"Given the resilience of UK data so far, today’s figures may provoke debate amongst Monetary Policy Committee members around the timing of the next rate rise."
The Consumer Prices Index rose by 1.8% in the year to January 2017, up from 1.6% in the year to December 2016, according to the latest ONS statistics.
The rate in January 2017 was the highest since June 2014 and was fuelled by rising prices for motor fuels and to a lesser extent food prices.
CPIH, which the ONS will adopt as its preferred measure of inflation in March, rose by 2.0% in the year to January 2017, compared with a 1.7% rise in the year to December 2016.
In December, the MPC said it expects inflation to rise to its 2% target within six months - quicker than expected.
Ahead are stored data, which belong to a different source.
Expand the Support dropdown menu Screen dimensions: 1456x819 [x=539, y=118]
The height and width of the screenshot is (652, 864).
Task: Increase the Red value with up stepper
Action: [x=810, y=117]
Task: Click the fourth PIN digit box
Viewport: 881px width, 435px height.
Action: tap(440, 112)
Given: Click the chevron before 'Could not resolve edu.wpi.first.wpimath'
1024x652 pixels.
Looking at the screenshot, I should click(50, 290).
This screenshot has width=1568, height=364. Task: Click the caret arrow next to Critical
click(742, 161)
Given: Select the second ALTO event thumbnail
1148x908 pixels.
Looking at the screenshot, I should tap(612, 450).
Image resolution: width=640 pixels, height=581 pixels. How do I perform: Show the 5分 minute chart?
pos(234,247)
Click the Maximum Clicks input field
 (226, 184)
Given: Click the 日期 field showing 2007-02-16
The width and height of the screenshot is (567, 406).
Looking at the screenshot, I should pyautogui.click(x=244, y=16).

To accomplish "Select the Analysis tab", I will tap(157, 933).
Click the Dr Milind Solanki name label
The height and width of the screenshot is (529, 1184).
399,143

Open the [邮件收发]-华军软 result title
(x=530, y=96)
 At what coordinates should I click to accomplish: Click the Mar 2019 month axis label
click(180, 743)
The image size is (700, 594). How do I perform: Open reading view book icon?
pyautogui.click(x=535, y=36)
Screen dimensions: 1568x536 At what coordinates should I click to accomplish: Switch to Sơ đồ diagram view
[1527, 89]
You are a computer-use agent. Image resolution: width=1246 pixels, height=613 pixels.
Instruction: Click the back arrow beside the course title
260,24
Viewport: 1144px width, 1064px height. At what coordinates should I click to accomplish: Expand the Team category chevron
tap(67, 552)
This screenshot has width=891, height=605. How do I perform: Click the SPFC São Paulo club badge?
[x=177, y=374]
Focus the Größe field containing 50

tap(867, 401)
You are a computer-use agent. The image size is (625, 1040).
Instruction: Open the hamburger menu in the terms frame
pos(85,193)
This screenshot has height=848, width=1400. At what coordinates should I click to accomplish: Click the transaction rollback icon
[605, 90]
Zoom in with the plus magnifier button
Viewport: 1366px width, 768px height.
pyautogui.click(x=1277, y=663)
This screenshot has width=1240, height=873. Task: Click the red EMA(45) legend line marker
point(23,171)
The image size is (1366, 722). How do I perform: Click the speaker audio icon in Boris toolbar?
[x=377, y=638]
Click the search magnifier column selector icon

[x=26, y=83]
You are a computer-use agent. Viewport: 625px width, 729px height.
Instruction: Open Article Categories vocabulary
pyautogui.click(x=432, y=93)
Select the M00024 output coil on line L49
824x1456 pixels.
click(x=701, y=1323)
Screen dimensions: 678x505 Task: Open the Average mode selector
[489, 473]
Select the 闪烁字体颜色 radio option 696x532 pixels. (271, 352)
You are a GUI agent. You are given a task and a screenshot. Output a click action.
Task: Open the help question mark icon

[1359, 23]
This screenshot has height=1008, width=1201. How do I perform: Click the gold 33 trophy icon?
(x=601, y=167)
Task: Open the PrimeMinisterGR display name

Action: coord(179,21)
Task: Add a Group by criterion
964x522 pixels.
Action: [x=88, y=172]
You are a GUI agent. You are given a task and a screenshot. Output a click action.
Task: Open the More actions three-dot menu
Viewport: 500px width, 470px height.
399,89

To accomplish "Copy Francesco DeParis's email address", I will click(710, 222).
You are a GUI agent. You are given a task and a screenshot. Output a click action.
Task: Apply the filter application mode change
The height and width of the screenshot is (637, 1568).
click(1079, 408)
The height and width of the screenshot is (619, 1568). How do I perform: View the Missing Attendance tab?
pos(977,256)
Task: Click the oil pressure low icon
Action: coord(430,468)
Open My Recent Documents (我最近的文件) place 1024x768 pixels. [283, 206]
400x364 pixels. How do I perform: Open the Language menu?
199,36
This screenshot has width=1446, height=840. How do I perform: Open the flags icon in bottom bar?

Industry experts now believe that racing inflation figures will put pressure on the Bank of England to raise rates sooner.
Nancy Curtin, Chief Investment Officer at Close Brothers Asset Management, commented: “With inflation coming in at a two year peak, higher living costs are set to hit consumers’ wallets, particularly given the fact wage growth just isn’t keeping up. However, given the resilience of UK data so far, today’s figures may provoke debate amongst Monetary Policy Committee members around the timing of the next rate rise.
“Political uncertainty still looms large in both the UK and the US, which is keeping yields low and investor caution high. Despite the tumbling pound acting as a shock absorber for the economy in the wake of the Brexit vote, and strong industrial output and export figures, the MPC may hold fast until after Article 50 is triggered and business intentions are known.”